═════ Recorded data ═════

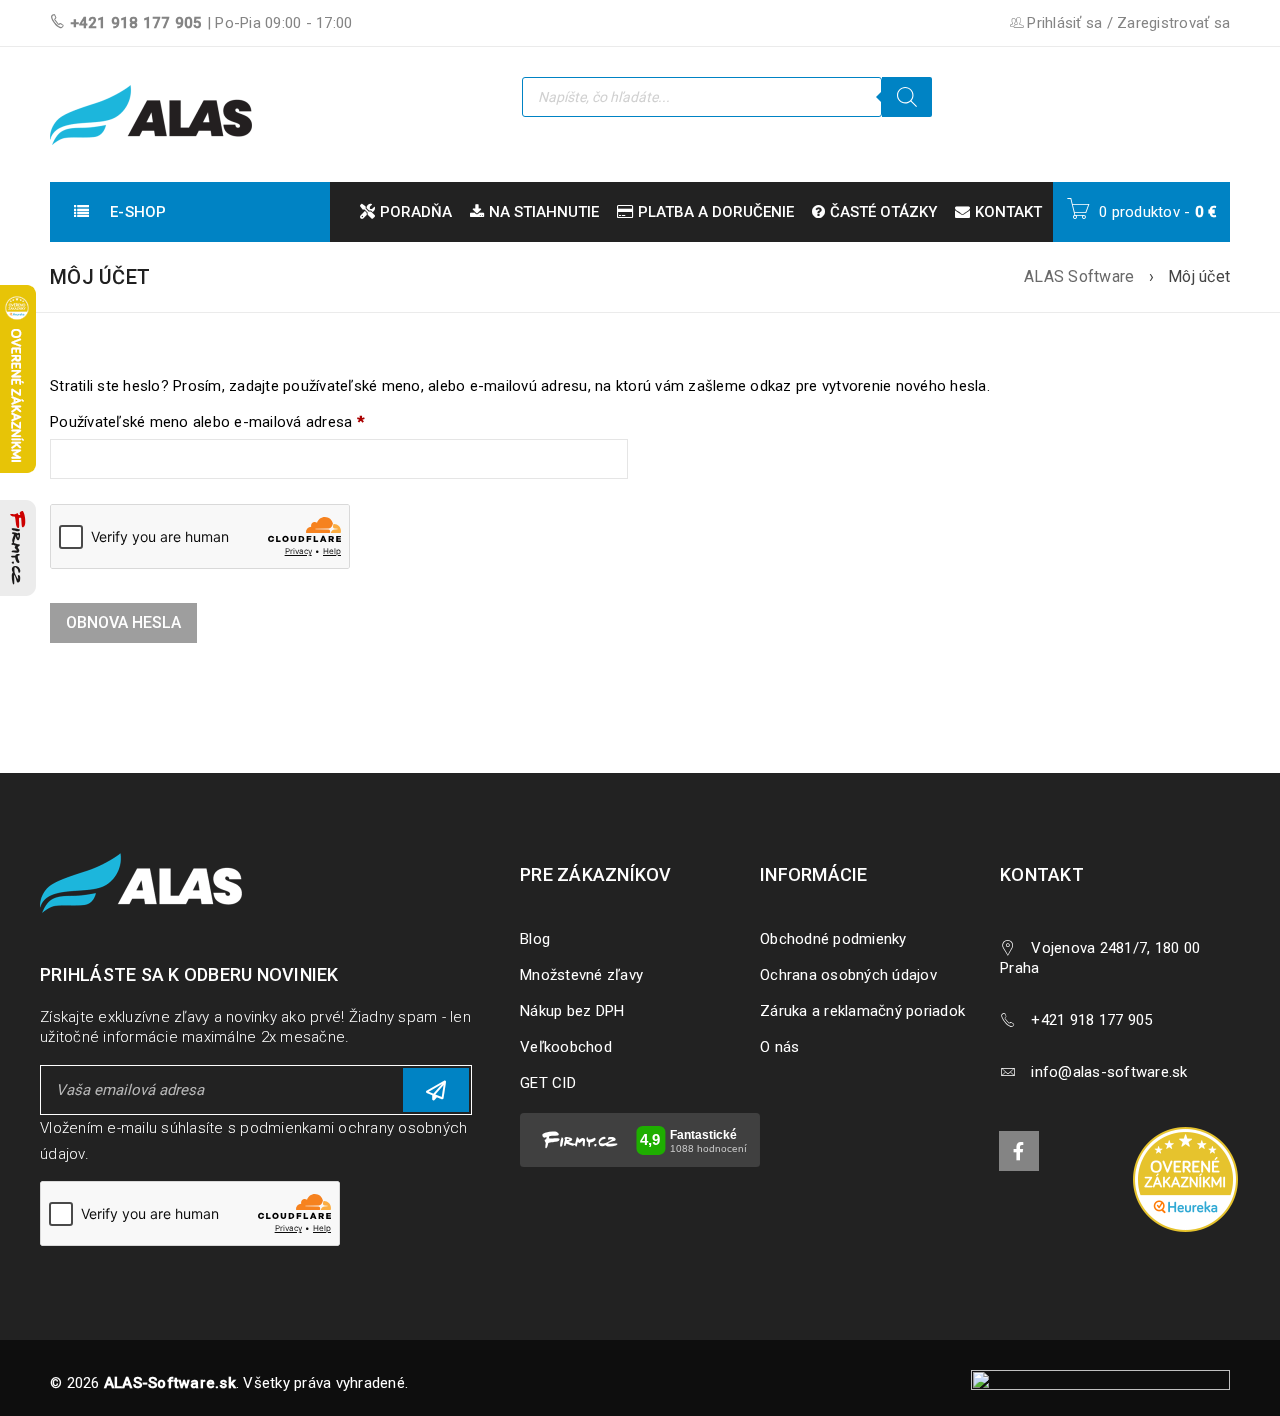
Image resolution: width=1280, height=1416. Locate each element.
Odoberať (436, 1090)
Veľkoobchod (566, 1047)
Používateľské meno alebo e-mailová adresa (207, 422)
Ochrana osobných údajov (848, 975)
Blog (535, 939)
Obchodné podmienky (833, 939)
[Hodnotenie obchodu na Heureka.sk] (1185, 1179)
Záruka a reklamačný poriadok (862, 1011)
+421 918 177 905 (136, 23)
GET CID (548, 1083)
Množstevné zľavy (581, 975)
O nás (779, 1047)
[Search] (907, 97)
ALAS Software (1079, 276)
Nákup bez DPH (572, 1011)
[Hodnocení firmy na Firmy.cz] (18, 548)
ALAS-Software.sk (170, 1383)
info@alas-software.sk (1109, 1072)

═════
═════ Recorded data ═════

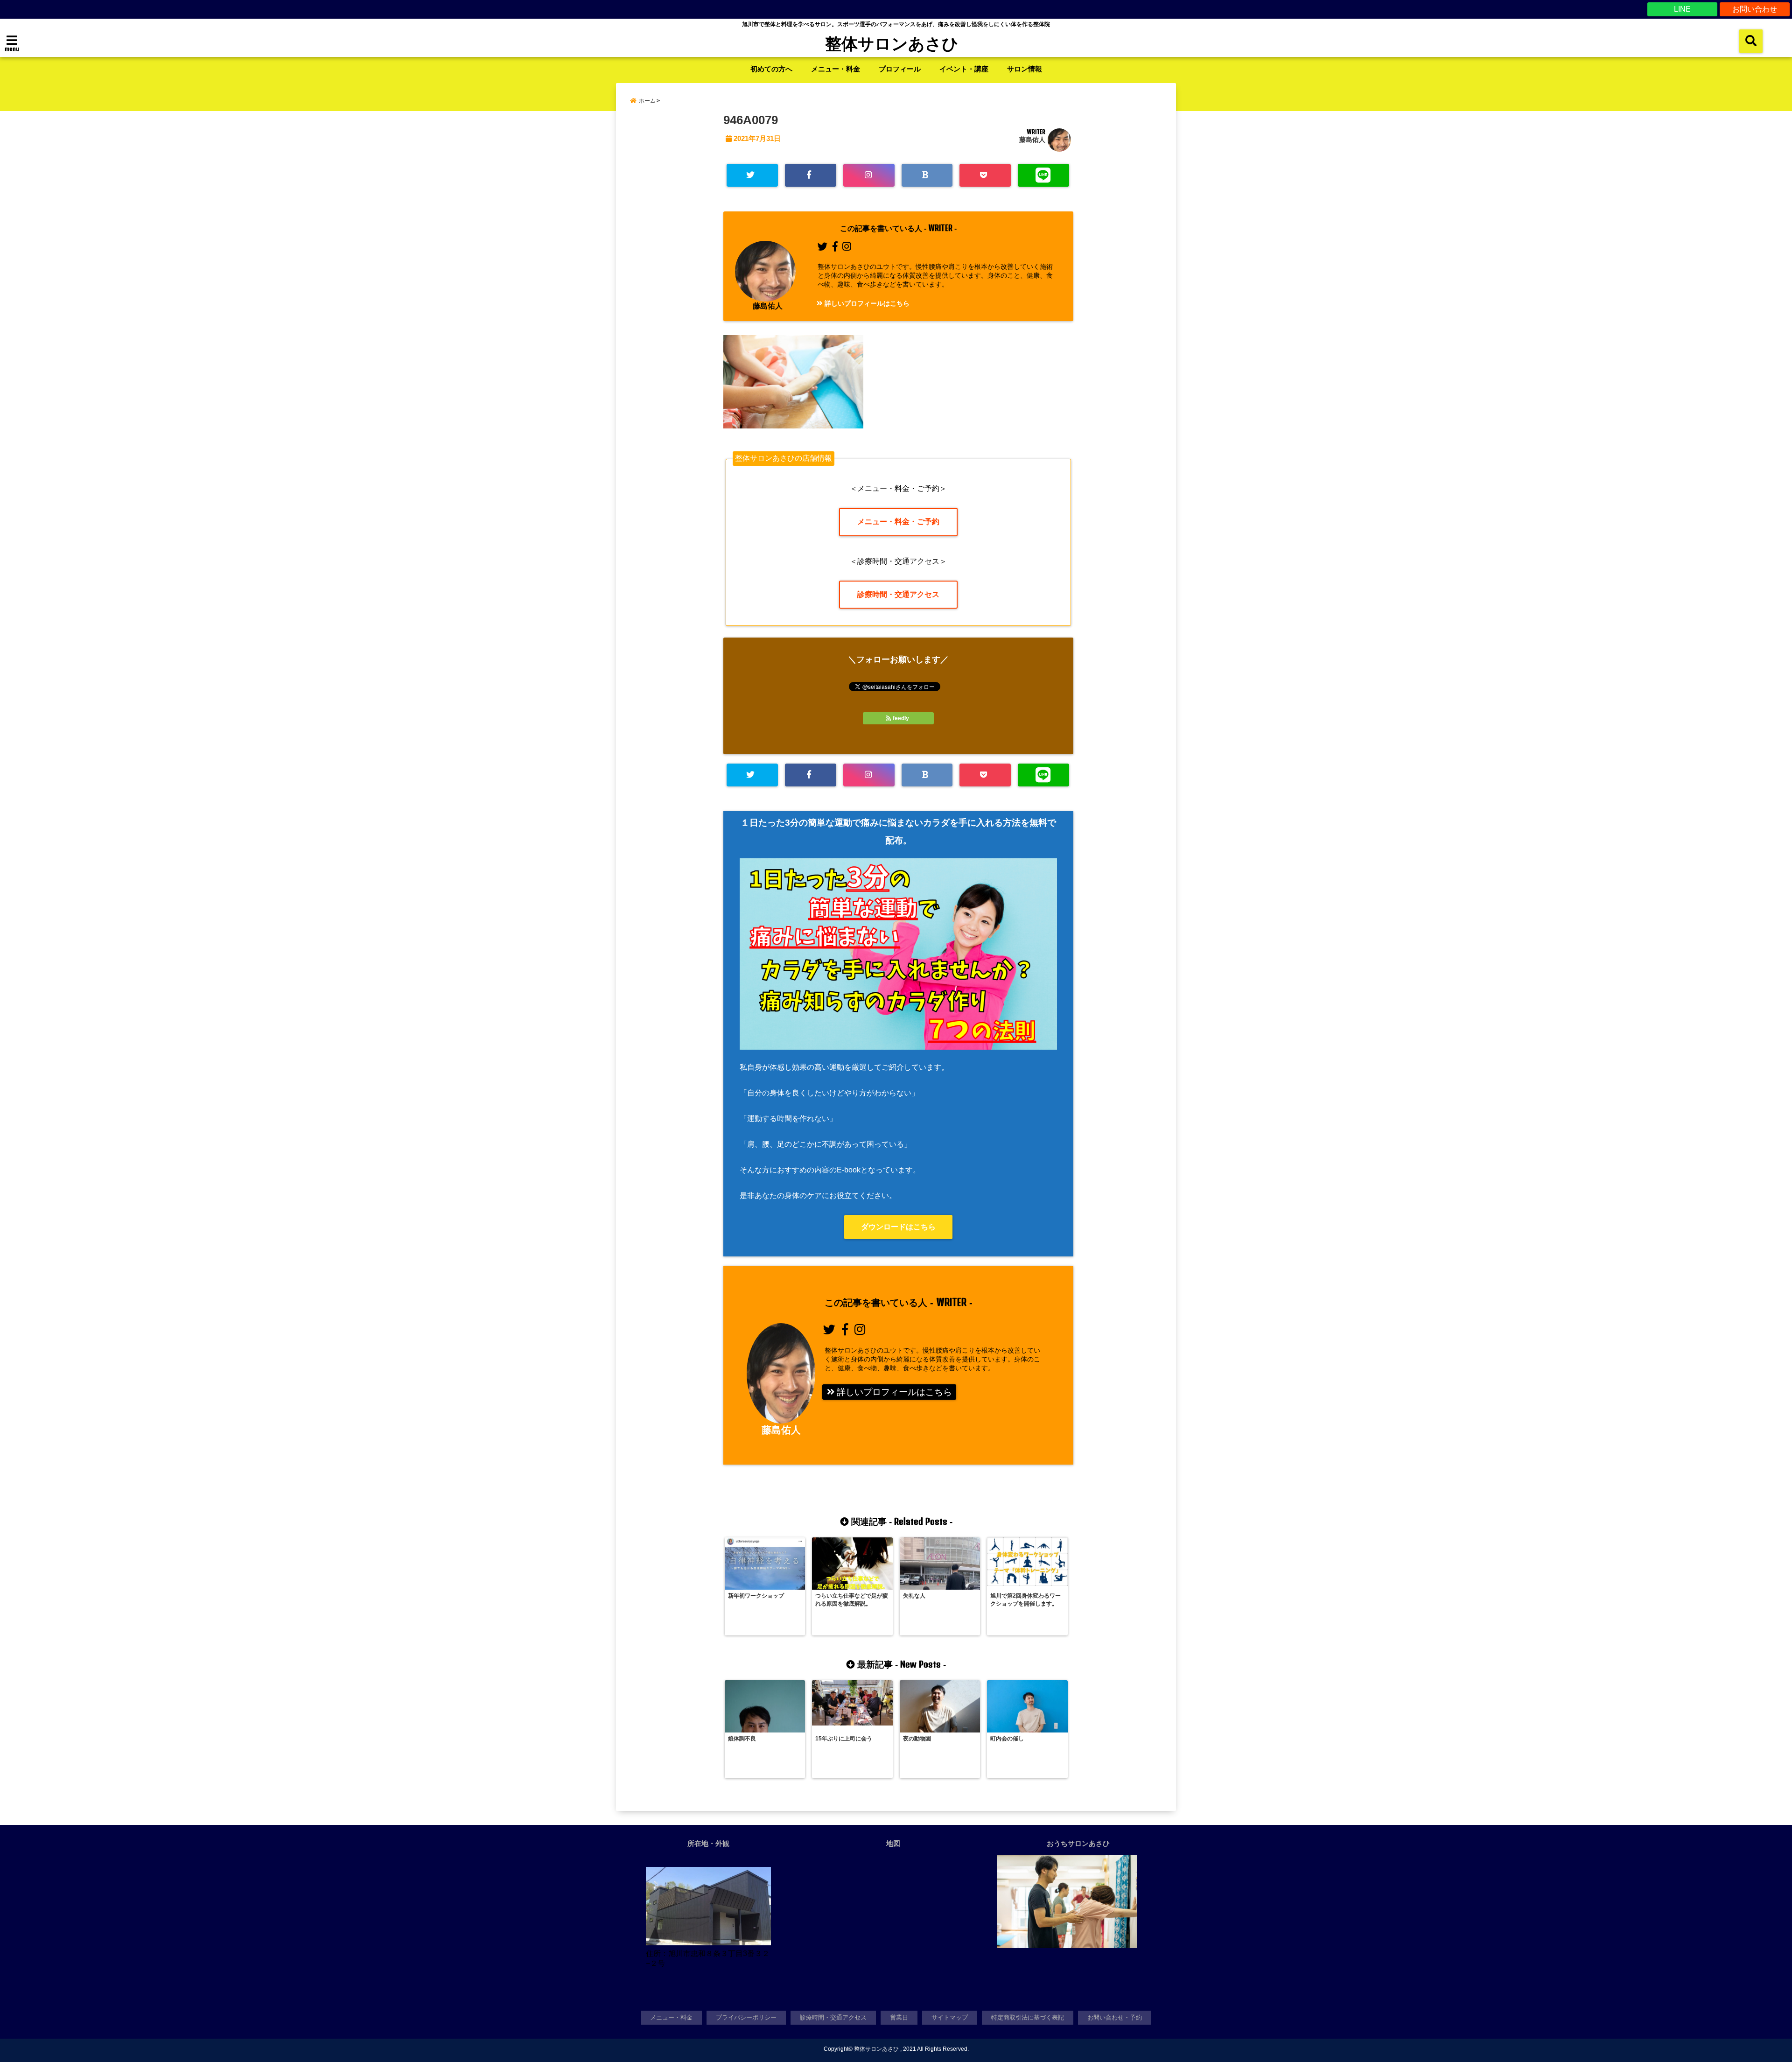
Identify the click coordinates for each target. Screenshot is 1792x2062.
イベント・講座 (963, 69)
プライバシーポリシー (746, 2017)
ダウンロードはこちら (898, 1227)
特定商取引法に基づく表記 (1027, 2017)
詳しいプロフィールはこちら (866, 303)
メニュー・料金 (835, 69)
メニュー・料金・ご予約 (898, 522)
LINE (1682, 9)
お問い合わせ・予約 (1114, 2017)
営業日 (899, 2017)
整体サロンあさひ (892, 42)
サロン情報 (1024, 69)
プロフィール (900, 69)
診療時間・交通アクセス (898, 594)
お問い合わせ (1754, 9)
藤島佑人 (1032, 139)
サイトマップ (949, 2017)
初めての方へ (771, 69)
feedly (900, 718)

═════
═════ Recorded data ═════

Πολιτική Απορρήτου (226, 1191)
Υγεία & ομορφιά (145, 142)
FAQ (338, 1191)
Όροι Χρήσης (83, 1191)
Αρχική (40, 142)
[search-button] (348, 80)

═════

Problem to work on:
From the entries above, write out only the lines starting at the line that holds "Identify the click" and ending at the line that holds "feedly (900, 718)", keeping both and matching them exactly.

Response to the task:
Identify the click coordinates for each target. Screenshot is 1792x2062.
イベント・講座 (963, 69)
プライバシーポリシー (746, 2017)
ダウンロードはこちら (898, 1227)
特定商取引法に基づく表記 (1027, 2017)
詳しいプロフィールはこちら (866, 303)
メニュー・料金 (835, 69)
メニュー・料金・ご予約 (898, 522)
LINE (1682, 9)
お問い合わせ・予約 (1114, 2017)
営業日 (899, 2017)
整体サロンあさひ (892, 42)
サロン情報 (1024, 69)
プロフィール (900, 69)
診療時間・交通アクセス (898, 594)
お問い合わせ (1754, 9)
藤島佑人 (1032, 139)
サイトマップ (949, 2017)
初めての方へ (771, 69)
feedly (900, 718)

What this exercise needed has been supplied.